Did you know Dee felt that way before he said it at dinner the first night?
RICH: No. Not until he opened his big mouth. [All laugh]

That's one of my biggest pet peeves. People who make blanket statements like ''I like all music but country,'' ''I like all music but rap.''
BROWN: Some people are narrow-minded. Or they just haven't had the opportunity to sit down and listen. Sit down and listen to country music before you judge it. Because one of them songs that you listen to might be the key to fix your whole life. That's the realness of it. The things that you discuss with country music are real-life situations. And everybody needs a little help from a song. A song can do so much for a person's soul.

What do you hope people take away from the song you co-wrote, Bobby?
BROWN:
From my song, I hope people get that I have a lot of things that happened in my life that I regret. I have a lot of things in my life that I'm grateful for. I just hope they get that I'm serious about what I do. I'm serious about my career. I'm serious about life. I want to live. And I want to live right. Righteously. And I want love, too. [Laughs] I want to be loved.
WILSON: Goddamn it, how cute is Bobby? So real.

Before you came, John, Bobby told me that there's talk of a spin-off for him and Maureen.
RICH:
First of all, when you meet Maureen, you're convinced right off the bat she's a basket case. She's always either laughing at the top of her lungs, or bawling her head off.
BROWN: That's true.
WILSON: Hysterical.
RICH: There's very little in between. But you come to realize that's just the way she is. She's not nuts. She's very smart.
WILSON: She knows what the hell she's doing.
RICH: She's just a wild card.
BROWN: You never know what to expect from Maureen.
RICH: You would think that Bobby and Maureen would be 180s from each other, but they were probably more similar than anybody else because Bobby is all out and Maureen is all out — they're just all out in different ways.
BROWN: When I first came on [the bus], she was like, ''Oh, is he gonna have a gun?'' [To Wilson] You said something about ''Does he have a crack pipe?'' [Laughs]
WILSON: I'm sorry! Oh s---. [Laughs]
BROWN: I would think those same things about a person like me. But people are people, and people change. And people grow. I'll be the first one to say that I'm grateful for everything that I've been through to be here right now today. Alive. Without a gun. [All laugh] And I left the crack pipe in the car. [More laughter]

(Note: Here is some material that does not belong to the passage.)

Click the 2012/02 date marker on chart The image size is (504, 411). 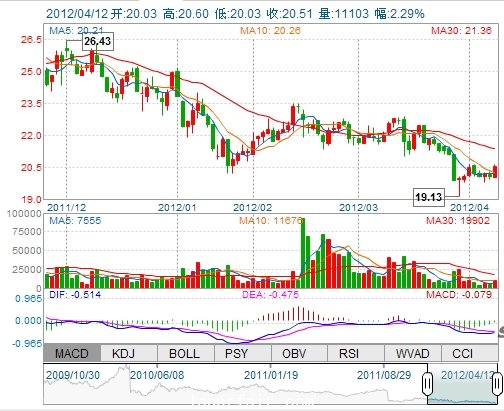pos(252,208)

WILSON: All I can say is, I used to drink a lot — I've been sober for a few years now — but I thought to myself, if I weren't sober, it would have been a lot different on this show for me. The cameras were everywhere but in the toilet, literally, and so, the last day, I totally flashed the camera. I got, like, crazy.

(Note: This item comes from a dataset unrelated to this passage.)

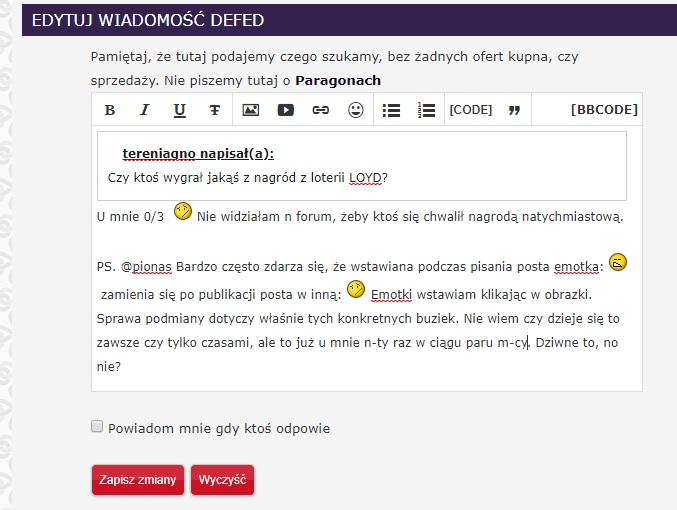Switch editor to BBCODE mode
Image resolution: width=677 pixels, height=510 pixels.
point(603,110)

RICH: It makes you a little crazy.
WILSON: I was like, I don't care anymore. The t--ties are comin' out! So I cannot imagine if you gave me a martini. Woohoo!
BROWN: When I was sleeping, my private parts came out.
WILSON: I found it. Bobby was sound asleep, snoring, and I was like, ''Bobby, it's Momma. Wake up.'' And he [snore noise], and he moves the covers, and hi, how you doin'. Apparently, it made it into the show.
BROWN: Oh no.
RICH: It's blurred out, it's fine.
BROWN: Somehow, somebody's gonna find it unblurred.